In 1972, after Vietnam, Long traveled to Florence, Italy and apprenticed himself to Pietro Annigoni, one of the few classic realist painters of the 20th century.
"The Last Living Italian Master of the 20th Century"
For 9 years Long worked beside Annigoni and learned the art of True Fresco. After completing several frescos in Italy, including the Abbey de Montecassino, Long brought his fresco talent to America.
(Below is a Collection of studies done for the Fresco in the Abbey De Monte Cassino)
Since 1978 Long has completed over 30 frescos in the United States.
Buon Fresco (True Fresco)
Fresco is the medium Michelangelo chose when he painted the ceiling of the Sistine Chapel. The technique involves mixing sand and lime, placing the mix on the wall and paintings it while it is still wet. Fresco paintings is a tenuous art. So quickly does the bonding of the pigment to wet plaster take place that great skill and meticulous planning must be maintained in order to achieve the beautiful result.
The Fresco Process
Fresco; From the Italian word for "Fresh"- refers to the process of paintings on plaster and the resulting product.

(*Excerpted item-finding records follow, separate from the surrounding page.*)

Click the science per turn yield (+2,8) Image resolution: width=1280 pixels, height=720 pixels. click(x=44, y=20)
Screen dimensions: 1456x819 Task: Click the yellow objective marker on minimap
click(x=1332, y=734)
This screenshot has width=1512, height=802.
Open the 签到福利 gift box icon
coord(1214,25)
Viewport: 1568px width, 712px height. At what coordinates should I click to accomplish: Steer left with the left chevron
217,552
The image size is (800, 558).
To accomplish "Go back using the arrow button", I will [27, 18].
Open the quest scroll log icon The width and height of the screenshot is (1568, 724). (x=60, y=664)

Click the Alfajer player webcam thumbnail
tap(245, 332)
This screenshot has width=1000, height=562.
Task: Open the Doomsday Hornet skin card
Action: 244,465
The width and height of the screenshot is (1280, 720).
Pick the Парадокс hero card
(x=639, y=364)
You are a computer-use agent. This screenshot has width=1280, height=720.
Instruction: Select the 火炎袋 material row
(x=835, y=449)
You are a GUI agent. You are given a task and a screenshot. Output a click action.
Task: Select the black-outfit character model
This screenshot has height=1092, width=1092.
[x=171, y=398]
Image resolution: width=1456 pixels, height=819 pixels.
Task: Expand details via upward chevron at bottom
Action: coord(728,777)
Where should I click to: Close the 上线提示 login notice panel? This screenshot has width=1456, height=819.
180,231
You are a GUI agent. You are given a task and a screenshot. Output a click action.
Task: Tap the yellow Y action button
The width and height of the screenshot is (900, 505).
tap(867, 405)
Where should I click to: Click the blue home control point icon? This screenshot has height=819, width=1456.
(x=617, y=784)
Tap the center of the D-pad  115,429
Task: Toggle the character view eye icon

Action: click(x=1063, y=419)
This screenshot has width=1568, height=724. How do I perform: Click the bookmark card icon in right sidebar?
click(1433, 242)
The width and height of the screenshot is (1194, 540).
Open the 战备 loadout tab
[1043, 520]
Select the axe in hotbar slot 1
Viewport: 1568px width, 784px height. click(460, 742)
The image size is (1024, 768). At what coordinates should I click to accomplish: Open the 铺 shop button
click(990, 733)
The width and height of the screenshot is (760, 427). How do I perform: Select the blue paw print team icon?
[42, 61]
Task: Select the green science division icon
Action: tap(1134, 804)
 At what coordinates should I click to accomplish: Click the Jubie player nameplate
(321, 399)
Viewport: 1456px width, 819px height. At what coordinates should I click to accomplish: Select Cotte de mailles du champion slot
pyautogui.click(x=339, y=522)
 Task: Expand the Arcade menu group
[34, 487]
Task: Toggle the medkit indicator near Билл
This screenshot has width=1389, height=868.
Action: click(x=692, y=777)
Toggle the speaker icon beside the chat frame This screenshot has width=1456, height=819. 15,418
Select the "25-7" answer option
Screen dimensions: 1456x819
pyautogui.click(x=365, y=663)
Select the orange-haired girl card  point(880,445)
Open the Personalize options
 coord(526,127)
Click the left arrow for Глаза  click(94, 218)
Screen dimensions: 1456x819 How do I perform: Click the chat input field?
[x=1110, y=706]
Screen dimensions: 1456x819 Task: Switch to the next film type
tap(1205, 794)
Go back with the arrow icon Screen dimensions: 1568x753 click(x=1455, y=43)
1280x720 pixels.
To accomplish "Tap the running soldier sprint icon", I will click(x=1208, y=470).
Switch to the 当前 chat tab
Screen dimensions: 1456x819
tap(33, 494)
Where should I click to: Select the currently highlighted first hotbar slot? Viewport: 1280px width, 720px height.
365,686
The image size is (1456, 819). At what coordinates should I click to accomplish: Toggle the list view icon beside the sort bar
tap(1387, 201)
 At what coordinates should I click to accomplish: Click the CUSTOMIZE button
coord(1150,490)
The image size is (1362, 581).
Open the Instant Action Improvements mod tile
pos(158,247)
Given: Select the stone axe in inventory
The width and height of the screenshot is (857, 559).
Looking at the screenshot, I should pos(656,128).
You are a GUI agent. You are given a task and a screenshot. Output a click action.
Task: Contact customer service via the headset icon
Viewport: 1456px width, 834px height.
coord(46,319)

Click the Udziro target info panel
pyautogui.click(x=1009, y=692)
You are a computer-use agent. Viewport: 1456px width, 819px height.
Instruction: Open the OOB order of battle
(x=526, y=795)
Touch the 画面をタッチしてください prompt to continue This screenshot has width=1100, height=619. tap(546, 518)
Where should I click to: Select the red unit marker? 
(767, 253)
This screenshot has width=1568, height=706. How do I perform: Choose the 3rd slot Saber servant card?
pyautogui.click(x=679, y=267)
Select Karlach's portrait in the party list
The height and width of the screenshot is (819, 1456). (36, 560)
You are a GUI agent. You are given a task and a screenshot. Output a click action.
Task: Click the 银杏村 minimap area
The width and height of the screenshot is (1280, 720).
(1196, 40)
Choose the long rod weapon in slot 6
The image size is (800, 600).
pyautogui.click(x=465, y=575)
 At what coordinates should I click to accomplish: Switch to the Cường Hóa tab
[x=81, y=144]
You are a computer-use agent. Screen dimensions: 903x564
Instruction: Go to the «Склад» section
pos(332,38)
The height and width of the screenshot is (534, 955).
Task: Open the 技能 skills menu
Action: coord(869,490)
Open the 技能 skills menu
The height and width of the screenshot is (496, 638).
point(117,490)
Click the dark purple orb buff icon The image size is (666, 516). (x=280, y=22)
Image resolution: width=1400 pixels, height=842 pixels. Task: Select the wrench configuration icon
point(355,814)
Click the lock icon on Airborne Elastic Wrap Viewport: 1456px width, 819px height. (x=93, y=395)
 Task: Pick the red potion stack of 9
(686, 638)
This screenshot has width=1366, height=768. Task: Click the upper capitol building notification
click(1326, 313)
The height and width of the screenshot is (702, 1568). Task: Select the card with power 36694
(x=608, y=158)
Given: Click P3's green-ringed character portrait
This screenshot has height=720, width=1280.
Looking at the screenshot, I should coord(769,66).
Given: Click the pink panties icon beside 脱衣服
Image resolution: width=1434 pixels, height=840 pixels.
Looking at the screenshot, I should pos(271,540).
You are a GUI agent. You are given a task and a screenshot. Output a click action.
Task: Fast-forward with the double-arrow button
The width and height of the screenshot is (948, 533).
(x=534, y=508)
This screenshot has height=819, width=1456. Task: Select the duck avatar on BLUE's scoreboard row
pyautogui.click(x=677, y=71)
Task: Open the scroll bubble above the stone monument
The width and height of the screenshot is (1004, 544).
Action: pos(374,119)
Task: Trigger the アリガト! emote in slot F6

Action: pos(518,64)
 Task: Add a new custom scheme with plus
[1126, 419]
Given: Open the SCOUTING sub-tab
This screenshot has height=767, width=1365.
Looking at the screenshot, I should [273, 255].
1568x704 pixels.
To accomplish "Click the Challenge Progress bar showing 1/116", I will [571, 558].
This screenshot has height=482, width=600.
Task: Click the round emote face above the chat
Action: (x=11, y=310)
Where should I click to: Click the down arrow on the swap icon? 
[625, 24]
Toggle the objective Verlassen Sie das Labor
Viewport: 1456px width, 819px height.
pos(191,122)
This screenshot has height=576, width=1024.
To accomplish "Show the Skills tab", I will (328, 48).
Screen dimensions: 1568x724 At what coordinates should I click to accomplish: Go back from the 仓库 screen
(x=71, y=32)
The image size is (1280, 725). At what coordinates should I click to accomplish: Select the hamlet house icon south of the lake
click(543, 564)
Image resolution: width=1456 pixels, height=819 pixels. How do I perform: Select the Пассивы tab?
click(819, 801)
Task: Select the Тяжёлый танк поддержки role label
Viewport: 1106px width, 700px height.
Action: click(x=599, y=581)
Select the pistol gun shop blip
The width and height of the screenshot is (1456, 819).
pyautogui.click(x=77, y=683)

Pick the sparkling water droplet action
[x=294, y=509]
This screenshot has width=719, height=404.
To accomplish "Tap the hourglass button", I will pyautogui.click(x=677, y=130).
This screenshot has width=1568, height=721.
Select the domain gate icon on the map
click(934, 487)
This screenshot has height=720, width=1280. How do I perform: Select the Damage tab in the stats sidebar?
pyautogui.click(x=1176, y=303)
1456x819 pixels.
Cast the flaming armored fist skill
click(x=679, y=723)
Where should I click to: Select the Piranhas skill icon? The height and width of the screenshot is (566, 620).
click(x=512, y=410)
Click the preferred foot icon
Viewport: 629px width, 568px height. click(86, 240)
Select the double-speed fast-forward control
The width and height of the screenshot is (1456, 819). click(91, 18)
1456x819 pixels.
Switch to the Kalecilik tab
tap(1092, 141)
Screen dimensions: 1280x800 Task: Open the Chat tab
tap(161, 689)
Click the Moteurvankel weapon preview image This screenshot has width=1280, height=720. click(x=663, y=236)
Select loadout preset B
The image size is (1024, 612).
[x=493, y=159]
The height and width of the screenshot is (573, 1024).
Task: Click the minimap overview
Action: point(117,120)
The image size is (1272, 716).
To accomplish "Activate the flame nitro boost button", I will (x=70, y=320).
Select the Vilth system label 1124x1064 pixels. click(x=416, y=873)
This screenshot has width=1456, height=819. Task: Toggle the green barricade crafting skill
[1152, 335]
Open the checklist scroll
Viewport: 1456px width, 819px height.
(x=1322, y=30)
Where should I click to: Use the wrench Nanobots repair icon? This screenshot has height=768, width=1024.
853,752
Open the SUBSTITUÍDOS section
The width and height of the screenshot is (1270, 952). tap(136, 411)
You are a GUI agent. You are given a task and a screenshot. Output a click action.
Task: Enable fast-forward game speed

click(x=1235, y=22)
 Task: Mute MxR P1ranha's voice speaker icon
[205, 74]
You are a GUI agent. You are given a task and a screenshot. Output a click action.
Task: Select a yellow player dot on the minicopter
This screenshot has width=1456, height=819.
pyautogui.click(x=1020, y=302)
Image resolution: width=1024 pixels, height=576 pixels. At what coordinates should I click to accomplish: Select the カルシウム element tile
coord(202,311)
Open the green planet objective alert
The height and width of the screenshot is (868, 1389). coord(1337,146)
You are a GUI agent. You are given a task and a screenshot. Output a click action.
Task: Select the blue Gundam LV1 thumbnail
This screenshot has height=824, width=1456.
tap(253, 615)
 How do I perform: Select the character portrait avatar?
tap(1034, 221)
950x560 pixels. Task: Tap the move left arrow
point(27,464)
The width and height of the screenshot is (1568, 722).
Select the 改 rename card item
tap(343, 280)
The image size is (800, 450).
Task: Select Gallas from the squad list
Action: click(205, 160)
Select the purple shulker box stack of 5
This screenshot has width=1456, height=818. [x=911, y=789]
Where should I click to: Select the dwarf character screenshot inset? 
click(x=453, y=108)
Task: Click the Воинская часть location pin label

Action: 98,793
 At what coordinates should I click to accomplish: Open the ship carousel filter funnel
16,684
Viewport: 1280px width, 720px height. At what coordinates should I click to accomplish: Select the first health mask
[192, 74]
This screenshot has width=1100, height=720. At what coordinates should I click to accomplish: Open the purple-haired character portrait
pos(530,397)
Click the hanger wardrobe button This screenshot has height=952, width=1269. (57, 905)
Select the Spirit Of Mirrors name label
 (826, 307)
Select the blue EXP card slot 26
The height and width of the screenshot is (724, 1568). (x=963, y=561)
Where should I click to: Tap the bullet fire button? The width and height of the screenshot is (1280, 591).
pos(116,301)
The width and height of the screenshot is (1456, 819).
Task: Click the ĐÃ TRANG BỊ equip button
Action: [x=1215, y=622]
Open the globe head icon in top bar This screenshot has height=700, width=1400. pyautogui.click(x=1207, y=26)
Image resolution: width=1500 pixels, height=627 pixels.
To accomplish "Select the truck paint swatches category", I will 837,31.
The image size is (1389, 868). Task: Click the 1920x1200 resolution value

The fresco process is a long and tedious one involving the application of three layers. First, a base coat of plaster - lime mixed with sand and water - is applied to the wall.
One a second, finer coat of plaster -The Arricio- a red outline called the Senopia is transferred from the studio drawings.
The Final Layer is the Intonaco -one part line and one part sand - to which hand-ground pigments suspended in water are applied.
The artist must apply the pigments before the plaster dries, thus the fresco must be painted in sections called Giornata, Italian for "the work that can be done in a day".
Sometimes the lines between the sections, called "day marks", are visible. As the plaster dries, a chemical reaction takes place and crystals of calcium carbonate form, locking the molecules of the pigment in place. The lime in the plaster provides each fresco with a built-in source of illumination, lending a subtle glow to the work of art.
This technique found new life during the Italian Renaissance, when some of the most famous works were created, including Leonardo da Vinci's Last Supper in Milan and Michelangelo's ceiling in the Sistine Chapel.